Directions
Make an exact copy of the records below. Include every line.

Data section

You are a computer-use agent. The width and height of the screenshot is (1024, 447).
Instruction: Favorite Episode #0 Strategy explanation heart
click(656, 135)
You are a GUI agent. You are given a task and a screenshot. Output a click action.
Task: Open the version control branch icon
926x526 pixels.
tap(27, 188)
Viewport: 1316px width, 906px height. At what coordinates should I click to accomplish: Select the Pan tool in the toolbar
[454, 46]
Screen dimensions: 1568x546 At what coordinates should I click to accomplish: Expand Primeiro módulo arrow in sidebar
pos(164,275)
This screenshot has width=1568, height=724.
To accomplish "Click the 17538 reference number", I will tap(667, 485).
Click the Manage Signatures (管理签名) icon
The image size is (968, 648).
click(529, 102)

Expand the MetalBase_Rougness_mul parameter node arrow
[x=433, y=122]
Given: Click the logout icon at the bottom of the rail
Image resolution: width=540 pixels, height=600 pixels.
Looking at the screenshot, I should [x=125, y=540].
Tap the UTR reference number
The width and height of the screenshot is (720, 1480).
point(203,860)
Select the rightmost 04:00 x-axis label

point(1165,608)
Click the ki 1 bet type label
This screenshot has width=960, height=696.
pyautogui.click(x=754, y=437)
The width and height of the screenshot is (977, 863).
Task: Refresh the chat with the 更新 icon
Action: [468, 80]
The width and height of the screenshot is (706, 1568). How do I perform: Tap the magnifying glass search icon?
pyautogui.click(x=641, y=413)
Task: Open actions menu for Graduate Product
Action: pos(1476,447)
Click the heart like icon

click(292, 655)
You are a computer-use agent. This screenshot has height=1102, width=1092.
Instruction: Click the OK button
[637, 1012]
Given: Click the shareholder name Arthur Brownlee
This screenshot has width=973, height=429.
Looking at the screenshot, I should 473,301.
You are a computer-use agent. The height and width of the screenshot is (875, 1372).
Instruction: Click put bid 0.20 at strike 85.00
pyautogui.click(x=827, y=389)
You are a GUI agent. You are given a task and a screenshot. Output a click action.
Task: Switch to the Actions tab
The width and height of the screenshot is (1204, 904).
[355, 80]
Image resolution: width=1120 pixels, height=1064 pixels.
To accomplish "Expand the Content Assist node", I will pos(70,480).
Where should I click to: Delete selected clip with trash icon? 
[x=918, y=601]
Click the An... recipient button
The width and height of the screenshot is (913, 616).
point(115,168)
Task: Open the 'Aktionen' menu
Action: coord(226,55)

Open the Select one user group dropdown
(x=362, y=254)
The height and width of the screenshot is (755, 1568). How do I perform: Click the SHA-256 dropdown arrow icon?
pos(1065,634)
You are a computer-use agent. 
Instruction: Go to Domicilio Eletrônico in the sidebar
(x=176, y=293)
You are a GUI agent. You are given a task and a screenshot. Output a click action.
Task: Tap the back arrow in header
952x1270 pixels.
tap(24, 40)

Answer box
You are a computer-use agent. The width and height of the screenshot is (1024, 447).
Instruction: Favorite Episode #0 Strategy explanation heart
click(656, 135)
You are a GUI agent. You are given a task and a screenshot. Output a click action.
Task: Open the version control branch icon
926x526 pixels.
tap(27, 188)
Viewport: 1316px width, 906px height. At what coordinates should I click to accomplish: Select the Pan tool in the toolbar
[454, 46]
Screen dimensions: 1568x546 At what coordinates should I click to accomplish: Expand Primeiro módulo arrow in sidebar
pos(164,275)
This screenshot has width=1568, height=724.
To accomplish "Click the 17538 reference number", I will tap(667, 485).
Click the Manage Signatures (管理签名) icon
The image size is (968, 648).
click(529, 102)

Expand the MetalBase_Rougness_mul parameter node arrow
[x=433, y=122]
Given: Click the logout icon at the bottom of the rail
Image resolution: width=540 pixels, height=600 pixels.
Looking at the screenshot, I should [x=125, y=540].
Tap the UTR reference number
The width and height of the screenshot is (720, 1480).
point(203,860)
Select the rightmost 04:00 x-axis label

point(1165,608)
Click the ki 1 bet type label
This screenshot has width=960, height=696.
pyautogui.click(x=754, y=437)
The width and height of the screenshot is (977, 863).
Task: Refresh the chat with the 更新 icon
Action: [468, 80]
The width and height of the screenshot is (706, 1568). How do I perform: Tap the magnifying glass search icon?
pyautogui.click(x=641, y=413)
Task: Open actions menu for Graduate Product
Action: pos(1476,447)
Click the heart like icon

click(292, 655)
You are a computer-use agent. This screenshot has height=1102, width=1092.
Instruction: Click the OK button
[637, 1012]
Given: Click the shareholder name Arthur Brownlee
This screenshot has width=973, height=429.
Looking at the screenshot, I should 473,301.
You are a computer-use agent. The height and width of the screenshot is (875, 1372).
Instruction: Click put bid 0.20 at strike 85.00
pyautogui.click(x=827, y=389)
You are a GUI agent. You are given a task and a screenshot. Output a click action.
Task: Switch to the Actions tab
The width and height of the screenshot is (1204, 904).
[355, 80]
Image resolution: width=1120 pixels, height=1064 pixels.
To accomplish "Expand the Content Assist node", I will pos(70,480).
Where should I click to: Delete selected clip with trash icon? 
[x=918, y=601]
Click the An... recipient button
The width and height of the screenshot is (913, 616).
point(115,168)
Task: Open the 'Aktionen' menu
Action: coord(226,55)

Open the Select one user group dropdown
(x=362, y=254)
The height and width of the screenshot is (755, 1568). How do I perform: Click the SHA-256 dropdown arrow icon?
pos(1065,634)
You are a computer-use agent. 
Instruction: Go to Domicilio Eletrônico in the sidebar
(x=176, y=293)
You are a GUI agent. You are given a task and a screenshot. Output a click action.
Task: Tap the back arrow in header
952x1270 pixels.
tap(24, 40)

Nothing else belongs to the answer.